** START OF MATERIAL SUPPLIED **

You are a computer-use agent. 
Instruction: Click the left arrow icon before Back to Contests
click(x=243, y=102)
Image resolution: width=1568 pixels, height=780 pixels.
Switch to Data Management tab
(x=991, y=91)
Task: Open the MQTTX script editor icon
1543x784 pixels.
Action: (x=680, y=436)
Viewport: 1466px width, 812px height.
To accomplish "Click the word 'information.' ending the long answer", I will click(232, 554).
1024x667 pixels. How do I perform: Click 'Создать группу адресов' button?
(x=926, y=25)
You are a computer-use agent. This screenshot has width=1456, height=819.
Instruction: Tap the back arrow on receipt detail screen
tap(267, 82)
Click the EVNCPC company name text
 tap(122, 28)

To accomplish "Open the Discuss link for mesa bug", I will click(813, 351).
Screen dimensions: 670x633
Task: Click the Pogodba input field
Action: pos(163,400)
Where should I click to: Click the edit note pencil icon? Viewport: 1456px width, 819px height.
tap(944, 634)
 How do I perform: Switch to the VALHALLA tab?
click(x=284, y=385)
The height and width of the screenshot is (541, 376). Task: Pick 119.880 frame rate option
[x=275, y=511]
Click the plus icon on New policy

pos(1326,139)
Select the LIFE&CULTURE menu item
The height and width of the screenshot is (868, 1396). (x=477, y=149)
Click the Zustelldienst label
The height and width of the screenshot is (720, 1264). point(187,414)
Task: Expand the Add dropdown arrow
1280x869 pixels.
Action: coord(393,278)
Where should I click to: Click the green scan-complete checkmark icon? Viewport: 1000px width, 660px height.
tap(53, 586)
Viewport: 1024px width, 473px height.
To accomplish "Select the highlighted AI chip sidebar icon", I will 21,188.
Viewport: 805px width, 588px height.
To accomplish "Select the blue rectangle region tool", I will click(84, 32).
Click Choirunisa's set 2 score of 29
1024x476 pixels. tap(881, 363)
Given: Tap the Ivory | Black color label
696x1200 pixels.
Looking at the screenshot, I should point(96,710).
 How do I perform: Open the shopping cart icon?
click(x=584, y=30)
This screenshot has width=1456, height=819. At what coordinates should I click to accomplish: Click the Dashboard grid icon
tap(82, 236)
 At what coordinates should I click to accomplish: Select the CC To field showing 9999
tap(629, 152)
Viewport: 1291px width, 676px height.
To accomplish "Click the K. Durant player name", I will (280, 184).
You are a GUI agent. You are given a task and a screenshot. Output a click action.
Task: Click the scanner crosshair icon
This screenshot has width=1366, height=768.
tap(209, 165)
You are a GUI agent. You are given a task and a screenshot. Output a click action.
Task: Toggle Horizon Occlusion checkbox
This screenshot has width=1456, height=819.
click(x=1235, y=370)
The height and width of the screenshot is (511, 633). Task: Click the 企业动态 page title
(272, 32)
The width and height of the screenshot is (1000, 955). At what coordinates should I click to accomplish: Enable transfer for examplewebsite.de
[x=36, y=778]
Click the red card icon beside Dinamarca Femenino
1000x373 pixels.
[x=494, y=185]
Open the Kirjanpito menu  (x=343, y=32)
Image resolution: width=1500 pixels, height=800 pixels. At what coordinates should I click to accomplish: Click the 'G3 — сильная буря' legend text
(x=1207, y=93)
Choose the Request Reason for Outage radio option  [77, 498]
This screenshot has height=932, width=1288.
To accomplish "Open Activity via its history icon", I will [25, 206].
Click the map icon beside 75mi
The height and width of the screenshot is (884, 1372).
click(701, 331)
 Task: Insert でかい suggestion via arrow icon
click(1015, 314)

** END OF MATERIAL SUPPLIED **

* OBJECTIVE:
Render all of the source records above as a numbered list, leaving out any blank lines.

* EXERCISE RESULT:
1. You are a computer-use agent. 
2. Instruction: Click the left arrow icon before Back to Contests
3. click(x=243, y=102)
4. Image resolution: width=1568 pixels, height=780 pixels.
5. Switch to Data Management tab
6. (x=991, y=91)
7. Task: Open the MQTTX script editor icon
8. 1543x784 pixels.
9. Action: (x=680, y=436)
10. Viewport: 1466px width, 812px height.
11. To accomplish "Click the word 'information.' ending the long answer", I will click(232, 554).
12. 1024x667 pixels. How do I perform: Click 'Создать группу адресов' button?
13. (x=926, y=25)
14. You are a computer-use agent. This screenshot has width=1456, height=819.
15. Instruction: Tap the back arrow on receipt detail screen
16. tap(267, 82)
17. Click the EVNCPC company name text
18.  tap(122, 28)
19. To accomplish "Open the Discuss link for mesa bug", I will click(813, 351).
20. Screen dimensions: 670x633
21. Task: Click the Pogodba input field
22. Action: pos(163,400)
23. Where should I click to: Click the edit note pencil icon? Viewport: 1456px width, 819px height.
24. tap(944, 634)
25.  How do I perform: Switch to the VALHALLA tab?
26. click(x=284, y=385)
27. The height and width of the screenshot is (541, 376). Task: Pick 119.880 frame rate option
28. [x=275, y=511]
29. Click the plus icon on New policy
30. pos(1326,139)
31. Select the LIFE&CULTURE menu item
32. The height and width of the screenshot is (868, 1396). (x=477, y=149)
33. Click the Zustelldienst label
34. The height and width of the screenshot is (720, 1264). point(187,414)
35. Task: Expand the Add dropdown arrow
36. 1280x869 pixels.
37. Action: coord(393,278)
38. Where should I click to: Click the green scan-complete checkmark icon? Viewport: 1000px width, 660px height.
39. tap(53, 586)
40. Viewport: 1024px width, 473px height.
41. To accomplish "Select the highlighted AI chip sidebar icon", I will 21,188.
42. Viewport: 805px width, 588px height.
43. To accomplish "Select the blue rectangle region tool", I will click(84, 32).
44. Click Choirunisa's set 2 score of 29
45. 1024x476 pixels. tap(881, 363)
46. Given: Tap the Ivory | Black color label
47. 696x1200 pixels.
48. Looking at the screenshot, I should point(96,710).
49.  How do I perform: Open the shopping cart icon?
50. click(x=584, y=30)
51. This screenshot has width=1456, height=819. At what coordinates should I click to accomplish: Click the Dashboard grid icon
52. tap(82, 236)
53.  At what coordinates should I click to accomplish: Select the CC To field showing 9999
54. tap(629, 152)
55. Viewport: 1291px width, 676px height.
56. To accomplish "Click the K. Durant player name", I will (280, 184).
57. You are a GUI agent. You are given a task and a screenshot. Output a click action.
58. Task: Click the scanner crosshair icon
59. This screenshot has width=1366, height=768.
60. tap(209, 165)
61. You are a GUI agent. You are given a task and a screenshot. Output a click action.
62. Task: Toggle Horizon Occlusion checkbox
63. This screenshot has width=1456, height=819.
64. click(x=1235, y=370)
65. The height and width of the screenshot is (511, 633). Task: Click the 企业动态 page title
66. (272, 32)
67. The width and height of the screenshot is (1000, 955). At what coordinates should I click to accomplish: Enable transfer for examplewebsite.de
68. [x=36, y=778]
69. Click the red card icon beside Dinamarca Femenino
70. 1000x373 pixels.
71. [x=494, y=185]
72. Open the Kirjanpito menu  (x=343, y=32)
73. Image resolution: width=1500 pixels, height=800 pixels. At what coordinates should I click to accomplish: Click the 'G3 — сильная буря' legend text
74. (x=1207, y=93)
75. Choose the Request Reason for Outage radio option  [77, 498]
76. This screenshot has height=932, width=1288.
77. To accomplish "Open Activity via its history icon", I will [25, 206].
78. Click the map icon beside 75mi
79. The height and width of the screenshot is (884, 1372).
80. click(701, 331)
81.  Task: Insert でかい suggestion via arrow icon
82. click(1015, 314)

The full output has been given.